DATA FOR THIS TASK –
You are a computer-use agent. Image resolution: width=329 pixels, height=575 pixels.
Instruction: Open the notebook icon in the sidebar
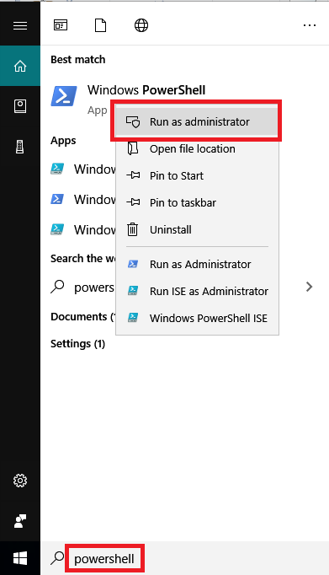[20, 106]
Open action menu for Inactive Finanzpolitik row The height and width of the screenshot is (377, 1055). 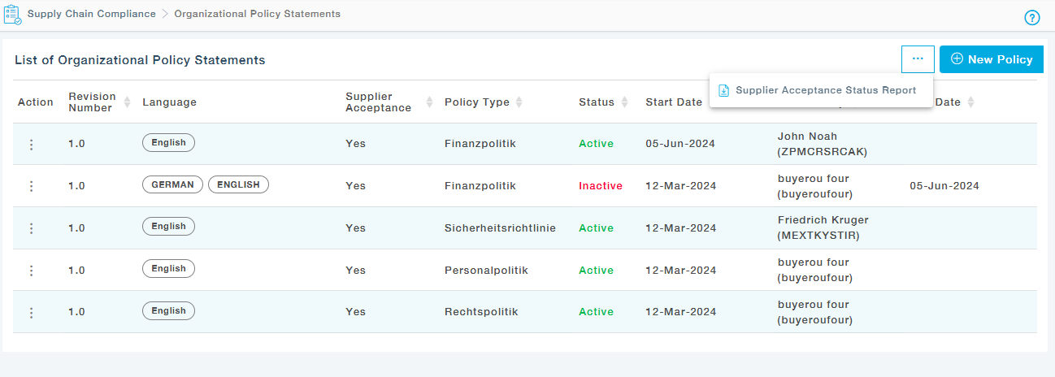point(32,186)
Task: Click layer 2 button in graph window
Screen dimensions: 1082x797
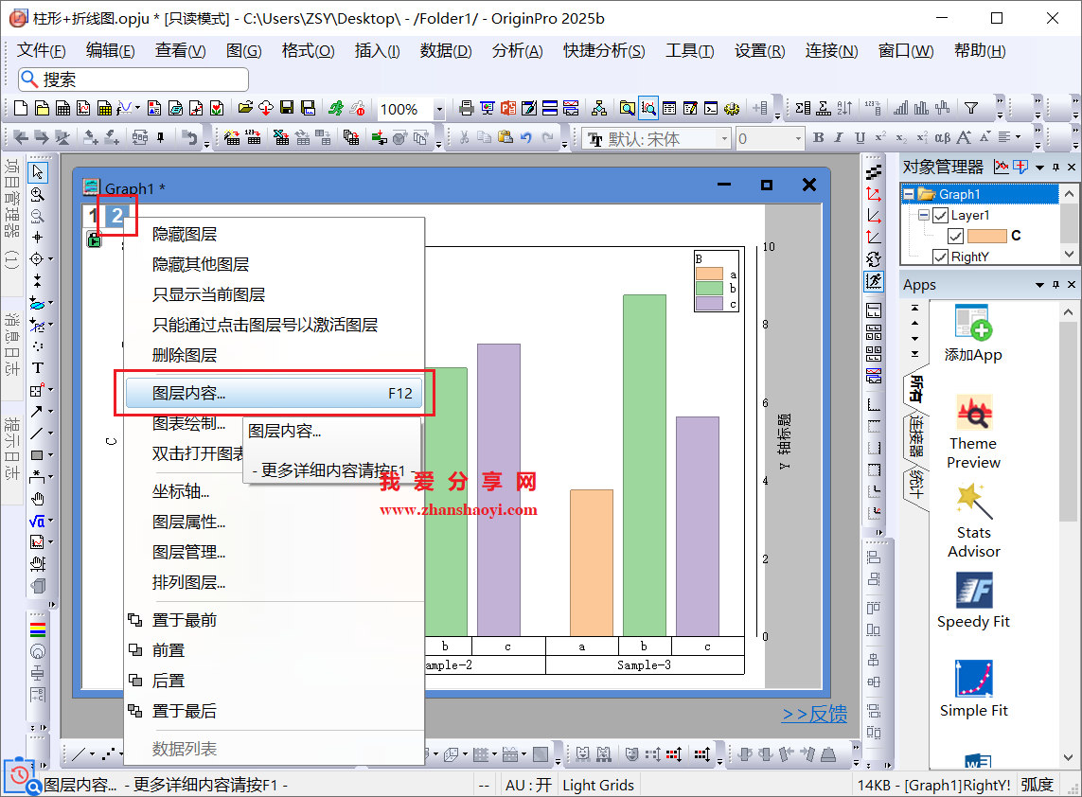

TASK ITEM –
All that is required is an exact reproduction of the lines from the one containing "Task: Click layer 2 button in graph window" to the final line of the listing above, pictures omitted.

EXERCISE OUTPUT –
Task: Click layer 2 button in graph window
Screen dimensions: 1082x797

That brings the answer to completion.